- Assignment: Look through the entries below, please, and copy every line with the word "will".

- Material supplied:

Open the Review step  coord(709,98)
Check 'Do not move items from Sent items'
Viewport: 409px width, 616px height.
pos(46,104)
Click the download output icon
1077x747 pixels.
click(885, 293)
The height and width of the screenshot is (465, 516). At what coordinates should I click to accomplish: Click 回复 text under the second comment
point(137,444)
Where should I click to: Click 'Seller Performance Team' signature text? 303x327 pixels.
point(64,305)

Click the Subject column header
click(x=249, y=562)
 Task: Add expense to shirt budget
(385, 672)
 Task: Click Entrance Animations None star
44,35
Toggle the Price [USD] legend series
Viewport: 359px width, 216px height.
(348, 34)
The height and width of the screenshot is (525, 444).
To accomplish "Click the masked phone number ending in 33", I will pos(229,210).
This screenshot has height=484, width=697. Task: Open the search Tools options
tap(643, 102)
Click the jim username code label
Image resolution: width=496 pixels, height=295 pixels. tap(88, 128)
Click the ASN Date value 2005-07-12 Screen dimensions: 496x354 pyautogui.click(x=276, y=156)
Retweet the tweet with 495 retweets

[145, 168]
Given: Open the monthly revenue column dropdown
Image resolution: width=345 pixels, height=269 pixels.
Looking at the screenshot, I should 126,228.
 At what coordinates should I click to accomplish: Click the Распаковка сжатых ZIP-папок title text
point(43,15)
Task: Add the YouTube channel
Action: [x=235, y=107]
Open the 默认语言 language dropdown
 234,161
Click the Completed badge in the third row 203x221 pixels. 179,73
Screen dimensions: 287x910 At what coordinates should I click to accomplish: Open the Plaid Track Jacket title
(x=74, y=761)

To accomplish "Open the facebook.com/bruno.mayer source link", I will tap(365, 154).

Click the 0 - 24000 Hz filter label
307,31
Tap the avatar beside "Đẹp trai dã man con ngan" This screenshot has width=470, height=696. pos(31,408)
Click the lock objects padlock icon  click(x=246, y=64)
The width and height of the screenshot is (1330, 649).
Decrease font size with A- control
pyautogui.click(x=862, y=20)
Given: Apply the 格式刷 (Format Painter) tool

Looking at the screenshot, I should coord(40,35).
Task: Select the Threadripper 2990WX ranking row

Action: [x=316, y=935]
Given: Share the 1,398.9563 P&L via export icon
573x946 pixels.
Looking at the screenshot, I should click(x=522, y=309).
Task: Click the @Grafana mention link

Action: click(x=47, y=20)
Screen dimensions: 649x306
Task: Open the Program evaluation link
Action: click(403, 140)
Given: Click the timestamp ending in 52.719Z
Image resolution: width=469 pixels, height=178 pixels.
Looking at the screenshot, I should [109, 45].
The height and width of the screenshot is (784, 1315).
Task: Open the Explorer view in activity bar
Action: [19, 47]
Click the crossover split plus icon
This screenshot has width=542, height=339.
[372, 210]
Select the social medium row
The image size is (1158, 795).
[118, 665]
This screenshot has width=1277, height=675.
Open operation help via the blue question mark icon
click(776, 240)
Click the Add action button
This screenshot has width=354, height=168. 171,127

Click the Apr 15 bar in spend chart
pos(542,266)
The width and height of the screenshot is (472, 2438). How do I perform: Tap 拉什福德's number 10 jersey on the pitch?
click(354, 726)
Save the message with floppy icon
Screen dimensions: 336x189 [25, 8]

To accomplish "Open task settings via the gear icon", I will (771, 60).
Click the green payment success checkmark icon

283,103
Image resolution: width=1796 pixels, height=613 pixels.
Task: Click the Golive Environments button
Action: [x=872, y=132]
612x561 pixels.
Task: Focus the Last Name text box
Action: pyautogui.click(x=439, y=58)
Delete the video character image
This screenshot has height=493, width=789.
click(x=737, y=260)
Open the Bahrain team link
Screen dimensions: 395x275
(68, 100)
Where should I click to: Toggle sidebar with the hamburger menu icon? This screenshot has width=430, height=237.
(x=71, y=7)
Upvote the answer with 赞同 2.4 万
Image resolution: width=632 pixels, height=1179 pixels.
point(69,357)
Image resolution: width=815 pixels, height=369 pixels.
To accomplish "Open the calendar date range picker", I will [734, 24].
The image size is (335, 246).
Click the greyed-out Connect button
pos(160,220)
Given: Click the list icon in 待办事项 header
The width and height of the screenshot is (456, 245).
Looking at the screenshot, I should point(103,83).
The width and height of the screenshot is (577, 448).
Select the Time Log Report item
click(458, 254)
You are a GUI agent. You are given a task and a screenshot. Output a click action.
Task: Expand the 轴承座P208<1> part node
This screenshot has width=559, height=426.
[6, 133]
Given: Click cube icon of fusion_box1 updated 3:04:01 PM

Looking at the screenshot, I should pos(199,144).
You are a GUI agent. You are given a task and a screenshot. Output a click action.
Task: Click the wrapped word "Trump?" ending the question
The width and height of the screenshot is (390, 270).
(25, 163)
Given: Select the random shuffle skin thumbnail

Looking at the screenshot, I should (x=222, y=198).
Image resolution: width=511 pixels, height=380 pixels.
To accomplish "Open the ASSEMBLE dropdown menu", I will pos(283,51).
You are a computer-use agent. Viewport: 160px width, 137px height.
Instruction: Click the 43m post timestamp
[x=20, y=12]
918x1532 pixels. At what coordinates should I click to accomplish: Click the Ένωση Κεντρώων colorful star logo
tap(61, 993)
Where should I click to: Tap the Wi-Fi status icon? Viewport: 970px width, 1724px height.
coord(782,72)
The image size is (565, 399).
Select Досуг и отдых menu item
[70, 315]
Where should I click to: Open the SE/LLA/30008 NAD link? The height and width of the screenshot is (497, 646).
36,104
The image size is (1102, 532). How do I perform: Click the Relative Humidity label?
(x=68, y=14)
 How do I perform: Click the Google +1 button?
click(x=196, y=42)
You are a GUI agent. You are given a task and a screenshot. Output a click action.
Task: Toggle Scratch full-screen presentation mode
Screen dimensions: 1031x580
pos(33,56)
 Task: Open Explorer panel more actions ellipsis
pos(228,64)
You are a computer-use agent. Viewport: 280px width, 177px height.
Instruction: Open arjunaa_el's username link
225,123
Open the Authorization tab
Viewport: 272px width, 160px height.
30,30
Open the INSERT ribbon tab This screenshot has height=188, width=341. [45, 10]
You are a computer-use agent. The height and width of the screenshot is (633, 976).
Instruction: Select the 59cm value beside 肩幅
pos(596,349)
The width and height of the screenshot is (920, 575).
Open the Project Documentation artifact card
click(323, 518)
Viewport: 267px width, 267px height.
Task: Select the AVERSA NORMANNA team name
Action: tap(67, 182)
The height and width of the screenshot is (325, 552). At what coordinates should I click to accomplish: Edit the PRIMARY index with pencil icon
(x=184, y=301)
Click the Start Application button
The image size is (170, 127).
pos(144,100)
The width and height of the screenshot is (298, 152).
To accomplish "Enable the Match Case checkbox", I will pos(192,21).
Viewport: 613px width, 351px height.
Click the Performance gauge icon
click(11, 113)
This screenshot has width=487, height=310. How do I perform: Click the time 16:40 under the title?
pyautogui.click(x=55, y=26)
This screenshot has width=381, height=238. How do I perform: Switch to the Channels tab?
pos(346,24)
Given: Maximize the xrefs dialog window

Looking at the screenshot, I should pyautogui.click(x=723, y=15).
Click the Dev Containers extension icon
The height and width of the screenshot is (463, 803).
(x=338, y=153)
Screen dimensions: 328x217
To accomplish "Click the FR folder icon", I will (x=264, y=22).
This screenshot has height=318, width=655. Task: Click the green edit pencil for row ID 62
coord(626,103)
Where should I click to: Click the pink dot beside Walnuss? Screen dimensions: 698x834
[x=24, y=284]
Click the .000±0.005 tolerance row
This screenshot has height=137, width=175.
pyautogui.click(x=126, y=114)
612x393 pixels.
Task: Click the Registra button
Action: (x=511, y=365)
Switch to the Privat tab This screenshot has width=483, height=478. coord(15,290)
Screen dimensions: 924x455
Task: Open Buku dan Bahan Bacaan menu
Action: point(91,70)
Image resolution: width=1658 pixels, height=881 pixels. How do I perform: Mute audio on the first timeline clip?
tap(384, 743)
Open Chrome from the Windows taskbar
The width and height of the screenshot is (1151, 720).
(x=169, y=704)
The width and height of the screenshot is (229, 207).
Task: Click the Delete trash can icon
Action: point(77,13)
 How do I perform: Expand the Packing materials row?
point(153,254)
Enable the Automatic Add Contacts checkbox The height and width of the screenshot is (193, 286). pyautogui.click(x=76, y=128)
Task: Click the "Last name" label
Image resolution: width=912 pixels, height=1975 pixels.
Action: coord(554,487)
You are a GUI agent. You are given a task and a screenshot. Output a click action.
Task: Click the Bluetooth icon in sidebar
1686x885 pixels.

- Result:
To accomplish "Click the masked phone number ending in 33", I will pos(229,210).
To accomplish "Open the facebook.com/bruno.mayer source link", I will tap(365, 154).
To accomplish "Open task settings via the gear icon", I will (771, 60).
To accomplish "Open the calendar date range picker", I will [734, 24].
To accomplish "Open the ASSEMBLE dropdown menu", I will pos(283,51).
To accomplish "Enable the Match Case checkbox", I will pos(192,21).
To accomplish "Click the FR folder icon", I will (x=264, y=22).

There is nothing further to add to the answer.